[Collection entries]
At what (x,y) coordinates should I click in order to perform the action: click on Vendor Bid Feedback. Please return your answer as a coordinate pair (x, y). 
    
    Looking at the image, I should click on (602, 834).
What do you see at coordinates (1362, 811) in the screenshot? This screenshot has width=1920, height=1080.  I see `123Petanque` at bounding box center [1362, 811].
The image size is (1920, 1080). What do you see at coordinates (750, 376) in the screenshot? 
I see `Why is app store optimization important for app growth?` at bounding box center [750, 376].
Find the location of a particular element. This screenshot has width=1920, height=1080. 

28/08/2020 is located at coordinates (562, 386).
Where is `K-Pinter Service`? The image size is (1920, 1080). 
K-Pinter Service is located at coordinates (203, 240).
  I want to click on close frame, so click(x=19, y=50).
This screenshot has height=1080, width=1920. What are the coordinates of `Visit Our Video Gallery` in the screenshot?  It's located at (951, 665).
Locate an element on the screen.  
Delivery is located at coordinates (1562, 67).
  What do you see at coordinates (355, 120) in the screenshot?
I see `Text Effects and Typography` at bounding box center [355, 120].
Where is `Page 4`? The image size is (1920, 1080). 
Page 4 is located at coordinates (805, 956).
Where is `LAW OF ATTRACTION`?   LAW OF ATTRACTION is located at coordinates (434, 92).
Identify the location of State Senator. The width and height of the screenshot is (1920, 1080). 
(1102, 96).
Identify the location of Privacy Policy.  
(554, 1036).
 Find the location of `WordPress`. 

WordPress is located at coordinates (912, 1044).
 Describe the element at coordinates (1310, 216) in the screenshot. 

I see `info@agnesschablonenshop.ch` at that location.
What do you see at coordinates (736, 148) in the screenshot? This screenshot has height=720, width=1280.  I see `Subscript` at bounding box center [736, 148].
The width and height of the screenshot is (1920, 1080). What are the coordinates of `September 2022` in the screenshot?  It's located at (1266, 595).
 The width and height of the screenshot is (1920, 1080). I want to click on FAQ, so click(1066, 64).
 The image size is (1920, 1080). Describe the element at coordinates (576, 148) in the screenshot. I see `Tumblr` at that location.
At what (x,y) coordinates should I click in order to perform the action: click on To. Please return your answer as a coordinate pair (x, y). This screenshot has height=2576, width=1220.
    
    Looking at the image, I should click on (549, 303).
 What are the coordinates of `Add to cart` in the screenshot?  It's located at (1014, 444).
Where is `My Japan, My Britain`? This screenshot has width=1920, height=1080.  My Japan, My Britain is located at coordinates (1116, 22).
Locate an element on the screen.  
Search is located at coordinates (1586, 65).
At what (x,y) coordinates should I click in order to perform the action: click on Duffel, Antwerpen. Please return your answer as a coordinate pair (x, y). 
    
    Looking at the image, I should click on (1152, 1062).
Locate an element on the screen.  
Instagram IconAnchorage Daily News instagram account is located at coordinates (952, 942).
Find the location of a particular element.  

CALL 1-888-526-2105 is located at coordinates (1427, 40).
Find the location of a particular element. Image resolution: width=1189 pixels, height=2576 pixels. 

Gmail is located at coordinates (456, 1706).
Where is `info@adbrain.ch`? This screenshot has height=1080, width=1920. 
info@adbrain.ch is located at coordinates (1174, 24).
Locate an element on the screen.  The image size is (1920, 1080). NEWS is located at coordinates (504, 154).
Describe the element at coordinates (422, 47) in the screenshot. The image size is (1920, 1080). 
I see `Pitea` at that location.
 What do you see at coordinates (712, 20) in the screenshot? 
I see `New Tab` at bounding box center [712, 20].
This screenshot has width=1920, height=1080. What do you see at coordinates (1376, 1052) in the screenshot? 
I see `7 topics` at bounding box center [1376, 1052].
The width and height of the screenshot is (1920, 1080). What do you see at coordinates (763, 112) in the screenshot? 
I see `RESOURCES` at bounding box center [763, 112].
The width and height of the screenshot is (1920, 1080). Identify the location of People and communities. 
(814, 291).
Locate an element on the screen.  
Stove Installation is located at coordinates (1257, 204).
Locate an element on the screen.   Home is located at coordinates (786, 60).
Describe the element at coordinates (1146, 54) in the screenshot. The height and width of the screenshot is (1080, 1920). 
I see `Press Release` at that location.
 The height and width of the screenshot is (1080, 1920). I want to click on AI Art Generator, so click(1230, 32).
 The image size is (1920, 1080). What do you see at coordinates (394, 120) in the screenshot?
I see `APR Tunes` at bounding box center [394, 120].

◆ WORK TO DO
Copy out the stretch of the listing above, from its start through the line containing "center [750, 376].", word for word.

◆ THE RESULT
At what (x,y) coordinates should I click in order to perform the action: click on Vendor Bid Feedback. Please return your answer as a coordinate pair (x, y). 
    
    Looking at the image, I should click on (602, 834).
What do you see at coordinates (1362, 811) in the screenshot? This screenshot has width=1920, height=1080.  I see `123Petanque` at bounding box center [1362, 811].
The image size is (1920, 1080). What do you see at coordinates (750, 376) in the screenshot? 
I see `Why is app store optimization important for app growth?` at bounding box center [750, 376].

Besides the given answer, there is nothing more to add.